The film has a brisk beginning. Mix rides into the picture from the surrounding forest in time to intercept a limousine speeding through the mountains. He holds it up, lining up at the roadside a group of what appear to be women tourists but who are revealed as smuggled Chinese coming over the Mexican border. He is an immigration bureau agent sent to check the running of Chinese.

"The man higher up," the government learns, has concealed a whole army of Chinese in the Grand Canyon, awaiting a chance to get them into the States, and Tom is picked to run the band down. He gets himself employed by he runners by a clever trick and is among the fugitives in the canyon when the girl ward of "the man higher up" on the way to join her guardian, gets lost among the cliffs of the mountains nearby.

Mix finds her on a narrow shelf halfway up the wall and takes care of her until the outlaws learn his real identity and attempt to do way with him. Here is the beginning of the sensational fight and chase which runs through three of four reels to its breathless finish. To attempt to detail its incidents would be a task, but it provides an hour and a half of gripping adventure and action well worth anyone's time. Jane Novak is the pretty heroine and there is a magnificent horse.

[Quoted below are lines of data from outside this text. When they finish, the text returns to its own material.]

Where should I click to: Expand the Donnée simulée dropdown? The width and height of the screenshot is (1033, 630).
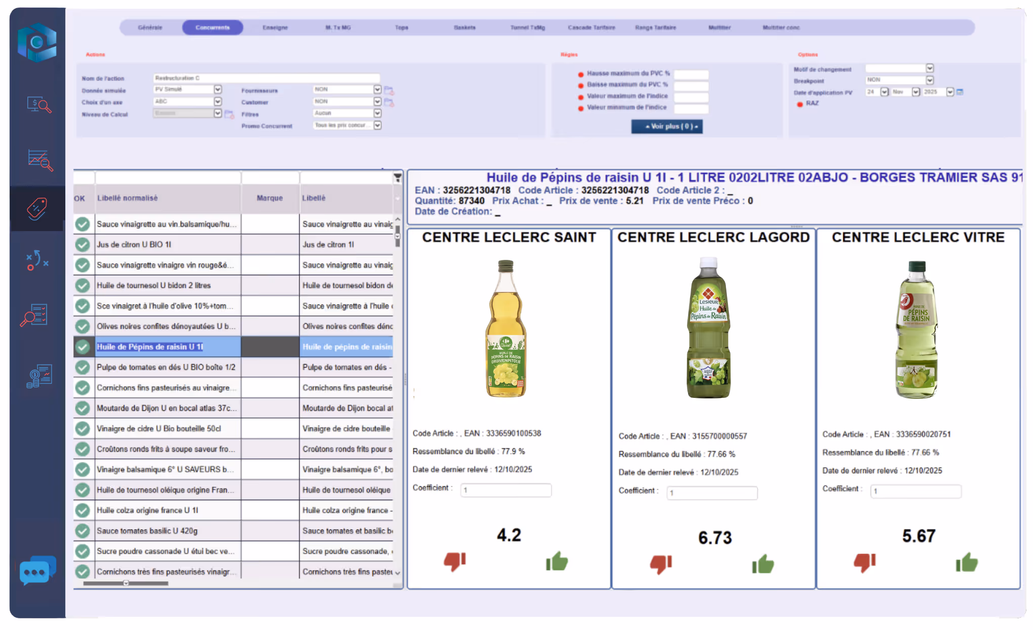coord(218,89)
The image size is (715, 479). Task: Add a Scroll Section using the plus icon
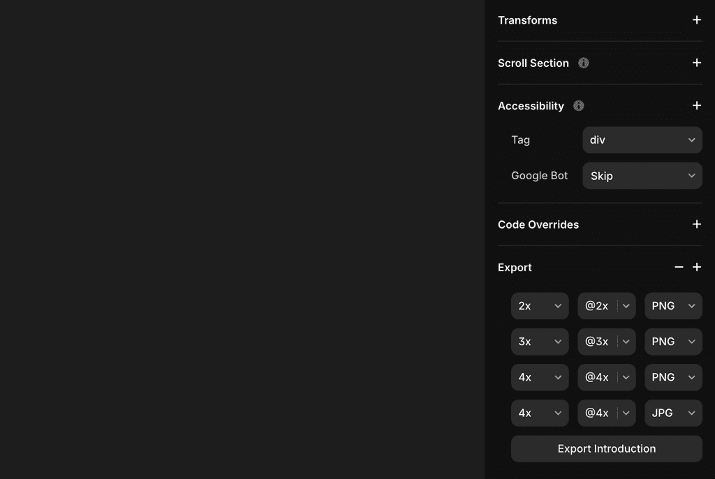point(696,63)
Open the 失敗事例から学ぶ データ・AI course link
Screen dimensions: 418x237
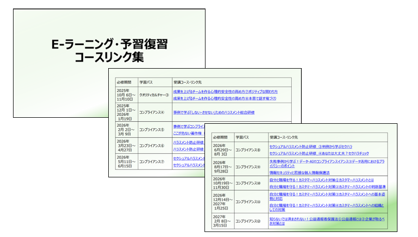tap(329, 163)
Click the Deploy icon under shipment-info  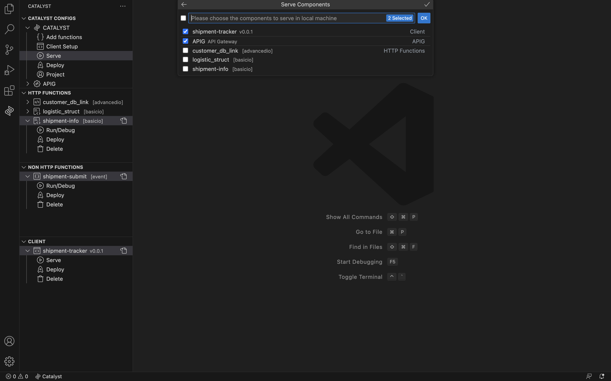(x=40, y=140)
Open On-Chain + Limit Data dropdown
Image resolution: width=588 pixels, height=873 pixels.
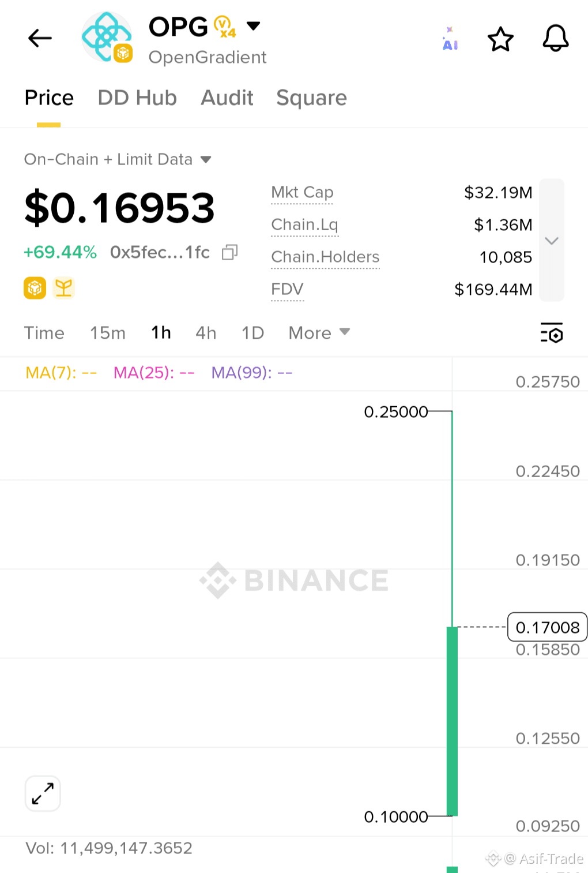coord(118,159)
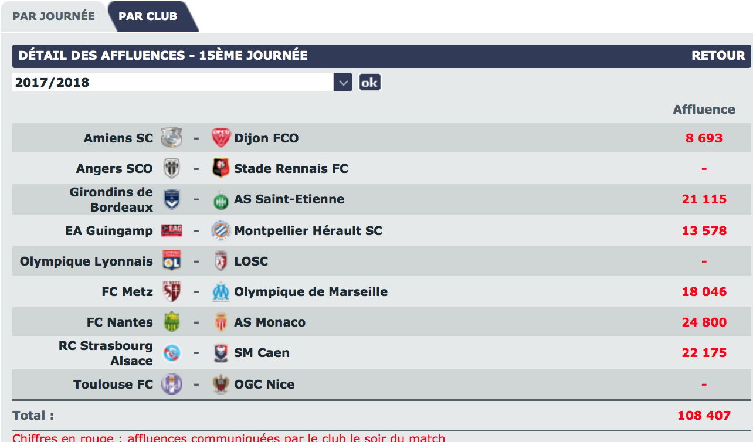Click the OGC Nice crest icon

coord(221,384)
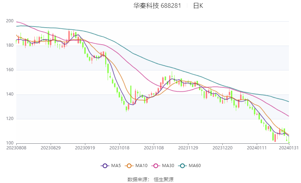Select the 20230919 date axis label
The height and width of the screenshot is (183, 301).
(85, 148)
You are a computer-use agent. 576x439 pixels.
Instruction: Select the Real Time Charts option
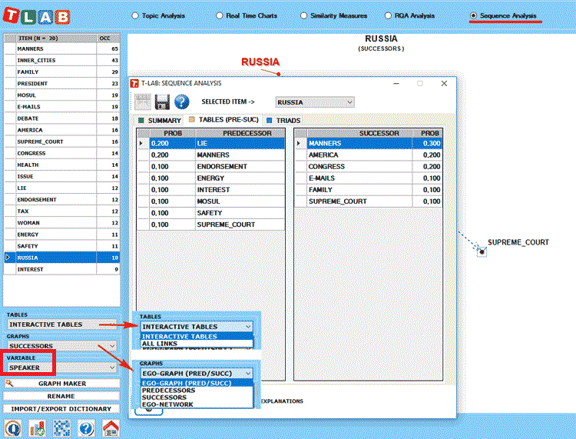click(220, 15)
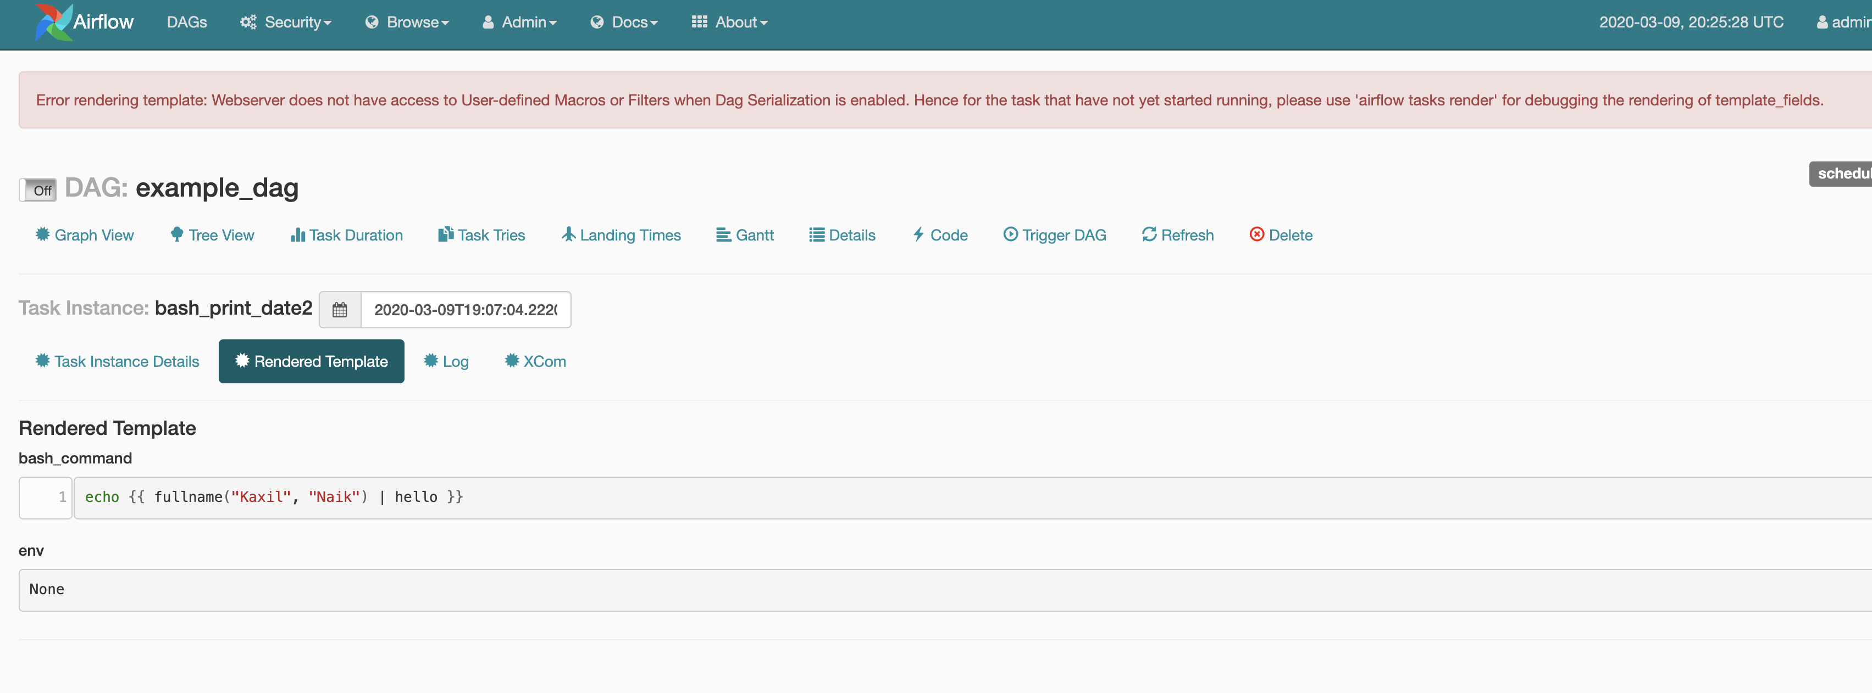Image resolution: width=1872 pixels, height=693 pixels.
Task: Open Tree View via tree icon
Action: pos(177,234)
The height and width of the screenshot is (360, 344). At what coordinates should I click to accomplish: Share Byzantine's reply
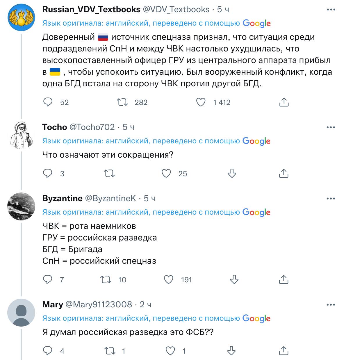(283, 279)
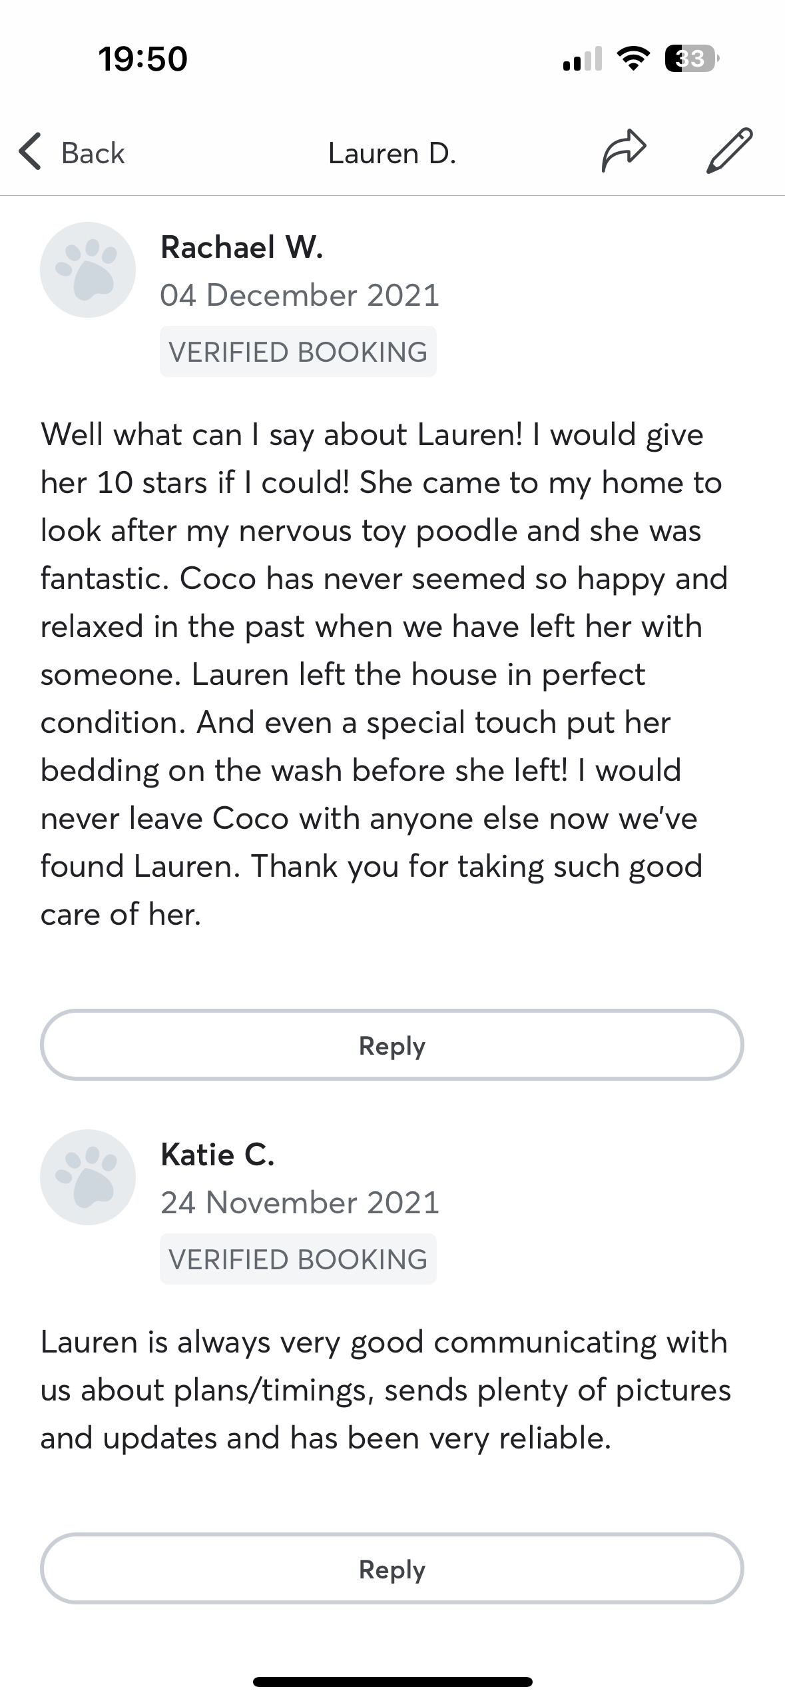The image size is (785, 1703).
Task: Tap the battery level indicator
Action: tap(691, 59)
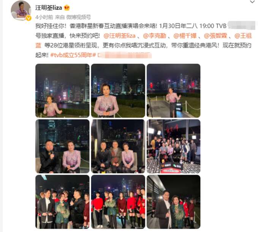Click the @楊千嬅 mention
258x232 pixels.
click(185, 36)
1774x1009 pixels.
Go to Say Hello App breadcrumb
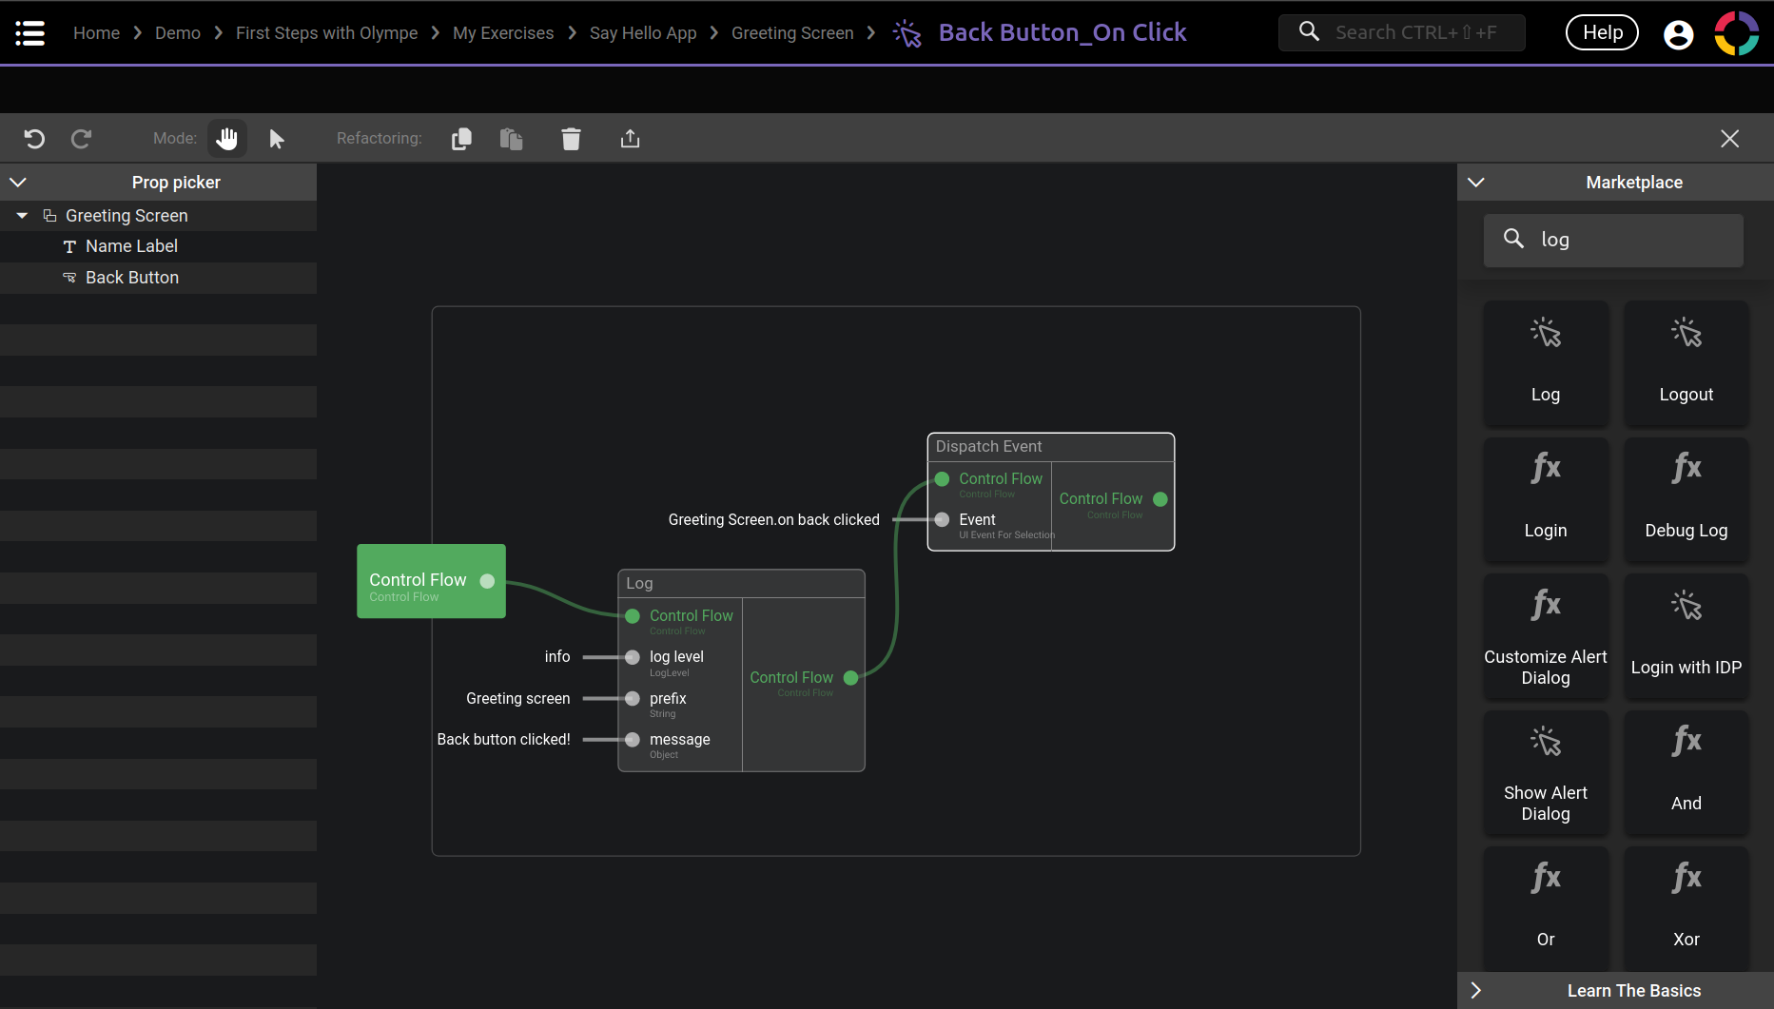coord(642,33)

It's a picture for anybody's theatre. The marvel is that it was not held out as a special and given the exploitation it deserves. The picture is a credit to everybody concerned in its making, and that goes double for Mix, the best rough and tumble stunt film actor that ever took a chance. One picture hero like this is more credit to the business than all the sorrowful, introspective screen ladies that ever struggle with a broken heart or stubbed her toe on the Double Standard. More power to the breed!